His chicken saltimbocca, wrapped in slivers of prosciutto (or “grown-up bacon” as he called it) was accompanied by baby carrots and a history lesson. 

He explained how the orange carrots we are all familiar with today never existed once upon a time. They were produced by crossing red and yellow carrots to create the orange in honour of the 400th anniversary of Dutch nationhood. 

The chicken was infused with South Australian saltbush leaf, mountain pepper leaf from the ACT, and Tasmanian native pepper berry, coated in a butter and maple syrup sauce, and glazed with Marsala. 

His poached gnocchi, made from buffalo milk ricotta, was flavoured with Australian aniseed myrtle instead of fennel seeds, and accompanied by parmesan, spinach leaves, pine nuts, and a sauce of butter, lemon zest, and wattle seeds.

 

His trademark sense of humour was never far from the surface. 

“What does it taste like?” he asked. “As someone who works on television, if it’s wrong, I just tell you it’s good.” 

“This is all made in next to no time,” he told students. 

“It brings together the best of traditional cooking with indigenous ingredients, and along the way you have learned a few bits and pieces about science as well. 

“I hope some of you will be inspired to have a crack at making this at home.” 
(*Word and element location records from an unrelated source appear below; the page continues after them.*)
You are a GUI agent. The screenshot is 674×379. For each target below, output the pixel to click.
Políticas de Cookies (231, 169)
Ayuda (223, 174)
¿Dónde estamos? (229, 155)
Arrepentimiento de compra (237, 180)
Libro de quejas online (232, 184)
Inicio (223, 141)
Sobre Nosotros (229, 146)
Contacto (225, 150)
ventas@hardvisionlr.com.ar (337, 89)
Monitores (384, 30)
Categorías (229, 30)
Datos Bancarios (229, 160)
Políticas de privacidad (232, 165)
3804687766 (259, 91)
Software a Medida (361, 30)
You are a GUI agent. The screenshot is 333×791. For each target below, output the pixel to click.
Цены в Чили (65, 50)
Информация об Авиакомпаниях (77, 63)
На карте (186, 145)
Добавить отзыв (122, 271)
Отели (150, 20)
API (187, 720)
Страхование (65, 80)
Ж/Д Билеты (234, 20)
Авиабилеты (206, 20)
By all accounts that is exactly what happened. 

Secondary sciences teacher Alastair Hunt thanked Ed for being so generous with his time. 

He said students also made their own bread and ice-cream at home during Science Week. 
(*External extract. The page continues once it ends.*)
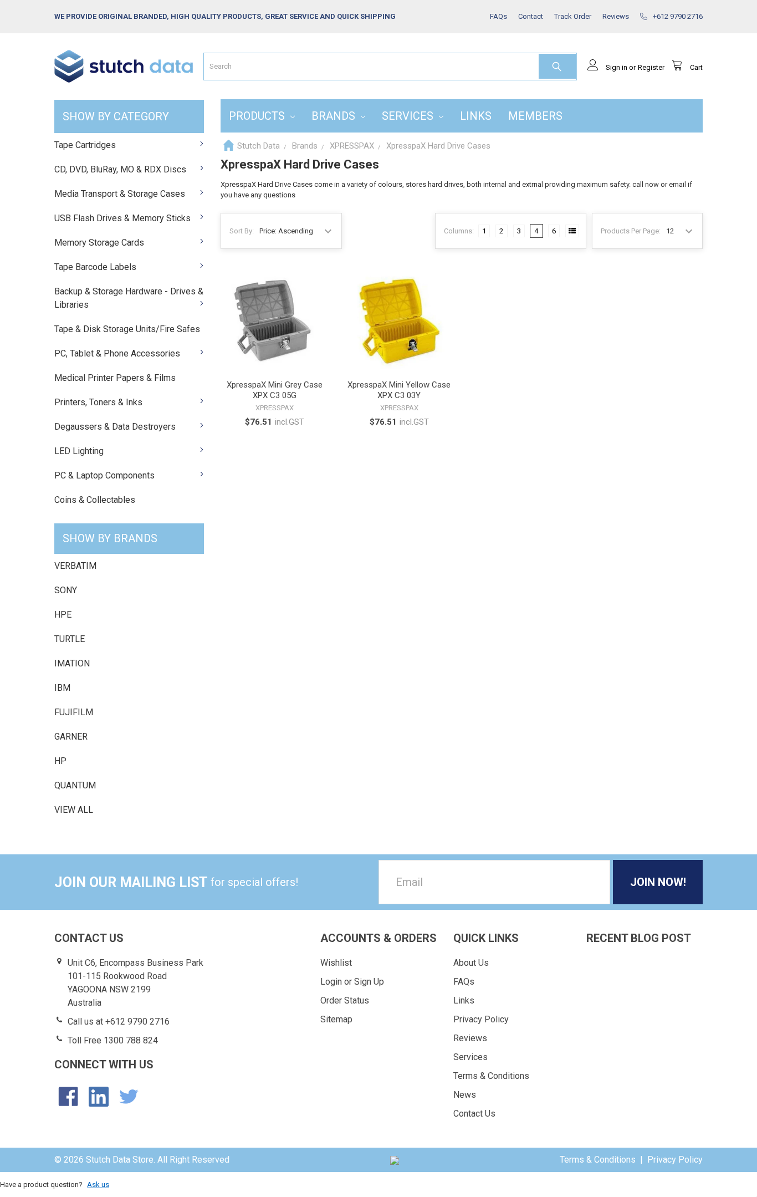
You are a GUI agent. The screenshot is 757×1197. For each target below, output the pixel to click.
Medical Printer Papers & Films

“We had some great plans but being in lockdown prevented House cooking competitions and consuming new food items such as insects!” 

The prospect of a diet without traditional meat was also canvassed in a streamed Science Week lecture by food scientist Avani Bhowjani of Marrickville-based biotech company Vow Foods. 

She explained how the current production of meat was inefficient, requiring nine calories of feed input to make just one calorie of meat, in the case of chicken, or a whopping 25 calories in the case of beef. 

She also explained how meat production contributed to greenhouse gas emissions and deforestation, as well as draining the world’s water resources. 

To produce just half a kilo of meat required 115 full bathtubs of water, she said, at a time when 2.1 billion people did not have access to safe drinking water. 

Australia was the world’s second largest consumer of meat per capita, she added,  explaining how ‘cultivated’ or ‘cultured’ meat is made outside an animal’s body. 

Scientists take a biopsy the size of an almond which enables them to isolate stem cells which mimic the body’s ability to produce muscle, tissue, and fat. 

Refinements to taste and texture meant that cultivated meat had come a long way since 2013, when the first beef burger was made without cows.